■ PROBLEM DESCRIPTION:
The records that follow must all be duplicated exactly.

■ INPUT:
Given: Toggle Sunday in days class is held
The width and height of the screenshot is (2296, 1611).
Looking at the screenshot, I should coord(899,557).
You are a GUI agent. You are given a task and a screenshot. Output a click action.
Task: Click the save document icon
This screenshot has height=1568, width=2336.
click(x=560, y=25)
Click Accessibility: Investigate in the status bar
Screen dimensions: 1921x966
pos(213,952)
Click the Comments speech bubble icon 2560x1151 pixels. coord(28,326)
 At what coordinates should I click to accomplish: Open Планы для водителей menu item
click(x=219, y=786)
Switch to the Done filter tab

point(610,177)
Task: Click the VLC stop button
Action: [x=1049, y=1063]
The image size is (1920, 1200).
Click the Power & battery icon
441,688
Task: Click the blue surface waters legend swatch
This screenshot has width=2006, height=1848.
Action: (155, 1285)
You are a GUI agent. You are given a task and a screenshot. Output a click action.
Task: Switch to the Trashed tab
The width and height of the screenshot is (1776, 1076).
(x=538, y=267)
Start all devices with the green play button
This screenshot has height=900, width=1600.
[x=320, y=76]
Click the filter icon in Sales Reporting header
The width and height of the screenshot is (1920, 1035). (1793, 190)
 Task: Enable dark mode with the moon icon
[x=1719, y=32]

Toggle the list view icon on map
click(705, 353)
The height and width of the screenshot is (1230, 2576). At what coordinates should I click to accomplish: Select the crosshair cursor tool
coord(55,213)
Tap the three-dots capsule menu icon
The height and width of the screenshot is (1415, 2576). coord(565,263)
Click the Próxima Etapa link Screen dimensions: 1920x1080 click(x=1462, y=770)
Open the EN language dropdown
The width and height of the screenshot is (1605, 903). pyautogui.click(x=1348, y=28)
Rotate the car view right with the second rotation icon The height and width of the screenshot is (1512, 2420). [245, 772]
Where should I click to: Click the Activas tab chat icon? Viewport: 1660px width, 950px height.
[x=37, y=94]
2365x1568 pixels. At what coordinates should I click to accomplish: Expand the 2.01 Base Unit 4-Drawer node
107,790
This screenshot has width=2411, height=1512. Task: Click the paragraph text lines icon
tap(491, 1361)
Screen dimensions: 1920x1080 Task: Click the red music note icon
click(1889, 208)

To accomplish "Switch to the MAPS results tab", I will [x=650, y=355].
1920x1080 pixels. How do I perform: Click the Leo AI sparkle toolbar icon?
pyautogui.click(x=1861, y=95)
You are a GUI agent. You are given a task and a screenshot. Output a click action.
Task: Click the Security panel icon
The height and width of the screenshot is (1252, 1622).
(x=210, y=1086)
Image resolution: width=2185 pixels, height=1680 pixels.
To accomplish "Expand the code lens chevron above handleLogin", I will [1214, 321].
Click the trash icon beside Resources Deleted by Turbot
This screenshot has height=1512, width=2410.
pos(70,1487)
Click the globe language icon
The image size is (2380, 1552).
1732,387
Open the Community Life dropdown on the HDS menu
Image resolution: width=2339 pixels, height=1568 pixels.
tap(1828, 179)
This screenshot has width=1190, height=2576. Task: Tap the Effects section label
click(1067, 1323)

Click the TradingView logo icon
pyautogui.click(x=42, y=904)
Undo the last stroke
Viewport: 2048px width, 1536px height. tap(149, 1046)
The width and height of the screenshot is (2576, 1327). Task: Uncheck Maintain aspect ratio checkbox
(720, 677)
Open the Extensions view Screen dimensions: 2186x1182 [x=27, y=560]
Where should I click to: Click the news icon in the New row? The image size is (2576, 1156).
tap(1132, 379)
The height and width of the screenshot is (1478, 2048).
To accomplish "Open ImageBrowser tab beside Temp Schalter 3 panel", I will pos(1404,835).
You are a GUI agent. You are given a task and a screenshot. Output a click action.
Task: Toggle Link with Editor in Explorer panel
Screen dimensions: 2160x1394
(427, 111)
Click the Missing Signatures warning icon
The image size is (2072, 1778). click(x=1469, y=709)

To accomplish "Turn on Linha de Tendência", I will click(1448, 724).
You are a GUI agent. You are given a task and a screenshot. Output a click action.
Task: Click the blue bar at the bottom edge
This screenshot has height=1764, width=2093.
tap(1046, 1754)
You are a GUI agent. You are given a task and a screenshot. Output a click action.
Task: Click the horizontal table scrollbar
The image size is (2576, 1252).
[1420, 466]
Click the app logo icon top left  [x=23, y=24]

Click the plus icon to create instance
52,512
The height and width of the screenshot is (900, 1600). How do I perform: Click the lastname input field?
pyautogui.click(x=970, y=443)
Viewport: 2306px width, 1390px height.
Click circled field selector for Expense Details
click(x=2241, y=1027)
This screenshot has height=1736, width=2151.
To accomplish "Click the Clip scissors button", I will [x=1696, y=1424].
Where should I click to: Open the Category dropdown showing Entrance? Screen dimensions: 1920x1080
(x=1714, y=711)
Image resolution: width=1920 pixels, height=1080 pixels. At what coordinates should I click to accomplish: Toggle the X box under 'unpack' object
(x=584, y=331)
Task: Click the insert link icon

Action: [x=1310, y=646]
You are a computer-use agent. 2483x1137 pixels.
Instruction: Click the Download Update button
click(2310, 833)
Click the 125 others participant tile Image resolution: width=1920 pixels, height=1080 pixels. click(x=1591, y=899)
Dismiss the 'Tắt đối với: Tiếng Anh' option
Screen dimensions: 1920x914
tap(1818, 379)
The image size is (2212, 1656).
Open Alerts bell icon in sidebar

■ EXERCISE SOLUTION:
Given: Toggle Sunday in days class is held
The width and height of the screenshot is (2296, 1611).
Looking at the screenshot, I should coord(899,557).
You are a GUI agent. You are given a task and a screenshot. Output a click action.
Task: Click the save document icon
This screenshot has height=1568, width=2336.
click(x=560, y=25)
Click Accessibility: Investigate in the status bar
Screen dimensions: 1921x966
pos(213,952)
Click the Comments speech bubble icon 2560x1151 pixels. coord(28,326)
 At what coordinates should I click to accomplish: Open Планы для водителей menu item
click(x=219, y=786)
Switch to the Done filter tab

point(610,177)
Task: Click the VLC stop button
Action: [x=1049, y=1063]
The image size is (1920, 1200).
Click the Power & battery icon
441,688
Task: Click the blue surface waters legend swatch
This screenshot has width=2006, height=1848.
Action: (155, 1285)
You are a GUI agent. You are given a task and a screenshot. Output a click action.
Task: Switch to the Trashed tab
The width and height of the screenshot is (1776, 1076).
(x=538, y=267)
Start all devices with the green play button
This screenshot has height=900, width=1600.
[x=320, y=76]
Click the filter icon in Sales Reporting header
The width and height of the screenshot is (1920, 1035). (1793, 190)
 Task: Enable dark mode with the moon icon
[x=1719, y=32]

Toggle the list view icon on map
click(705, 353)
The height and width of the screenshot is (1230, 2576). At what coordinates should I click to accomplish: Select the crosshair cursor tool
coord(55,213)
Tap the three-dots capsule menu icon
The height and width of the screenshot is (1415, 2576). coord(565,263)
Click the Próxima Etapa link Screen dimensions: 1920x1080 click(x=1462, y=770)
Open the EN language dropdown
The width and height of the screenshot is (1605, 903). pyautogui.click(x=1348, y=28)
Rotate the car view right with the second rotation icon The height and width of the screenshot is (1512, 2420). [245, 772]
Where should I click to: Click the Activas tab chat icon? Viewport: 1660px width, 950px height.
[x=37, y=94]
2365x1568 pixels. At what coordinates should I click to accomplish: Expand the 2.01 Base Unit 4-Drawer node
107,790
This screenshot has width=2411, height=1512. Task: Click the paragraph text lines icon
tap(491, 1361)
Screen dimensions: 1920x1080 Task: Click the red music note icon
click(1889, 208)

To accomplish "Switch to the MAPS results tab", I will [x=650, y=355].
1920x1080 pixels. How do I perform: Click the Leo AI sparkle toolbar icon?
pyautogui.click(x=1861, y=95)
You are a GUI agent. You are given a task and a screenshot. Output a click action.
Task: Click the Security panel icon
The height and width of the screenshot is (1252, 1622).
(x=210, y=1086)
Image resolution: width=2185 pixels, height=1680 pixels.
To accomplish "Expand the code lens chevron above handleLogin", I will [1214, 321].
Click the trash icon beside Resources Deleted by Turbot
This screenshot has height=1512, width=2410.
pos(70,1487)
Click the globe language icon
The image size is (2380, 1552).
1732,387
Open the Community Life dropdown on the HDS menu
Image resolution: width=2339 pixels, height=1568 pixels.
tap(1828, 179)
This screenshot has width=1190, height=2576. Task: Tap the Effects section label
click(1067, 1323)

Click the TradingView logo icon
pyautogui.click(x=42, y=904)
Undo the last stroke
Viewport: 2048px width, 1536px height. tap(149, 1046)
The width and height of the screenshot is (2576, 1327). Task: Uncheck Maintain aspect ratio checkbox
(720, 677)
Open the Extensions view Screen dimensions: 2186x1182 [x=27, y=560]
Where should I click to: Click the news icon in the New row? The image size is (2576, 1156).
tap(1132, 379)
The height and width of the screenshot is (1478, 2048).
To accomplish "Open ImageBrowser tab beside Temp Schalter 3 panel", I will pos(1404,835).
You are a GUI agent. You are given a task and a screenshot. Output a click action.
Task: Toggle Link with Editor in Explorer panel
Screen dimensions: 2160x1394
(427, 111)
Click the Missing Signatures warning icon
The image size is (2072, 1778). click(x=1469, y=709)

To accomplish "Turn on Linha de Tendência", I will click(1448, 724).
You are a GUI agent. You are given a task and a screenshot. Output a click action.
Task: Click the blue bar at the bottom edge
This screenshot has height=1764, width=2093.
tap(1046, 1754)
You are a GUI agent. You are given a task and a screenshot. Output a click action.
Task: Click the horizontal table scrollbar
The image size is (2576, 1252).
[1420, 466]
Click the app logo icon top left  [x=23, y=24]

Click the plus icon to create instance
52,512
The height and width of the screenshot is (900, 1600). How do I perform: Click the lastname input field?
pyautogui.click(x=970, y=443)
Viewport: 2306px width, 1390px height.
Click circled field selector for Expense Details
click(x=2241, y=1027)
This screenshot has height=1736, width=2151.
To accomplish "Click the Clip scissors button", I will [x=1696, y=1424].
Where should I click to: Open the Category dropdown showing Entrance? Screen dimensions: 1920x1080
(x=1714, y=711)
Image resolution: width=1920 pixels, height=1080 pixels. At what coordinates should I click to accomplish: Toggle the X box under 'unpack' object
(x=584, y=331)
Task: Click the insert link icon

Action: [x=1310, y=646]
You are a computer-use agent. 2483x1137 pixels.
Instruction: Click the Download Update button
click(2310, 833)
Click the 125 others participant tile Image resolution: width=1920 pixels, height=1080 pixels. click(x=1591, y=899)
Dismiss the 'Tắt đối với: Tiếng Anh' option
Screen dimensions: 1920x914
tap(1818, 379)
The image size is (2212, 1656).
Open Alerts bell icon in sidebar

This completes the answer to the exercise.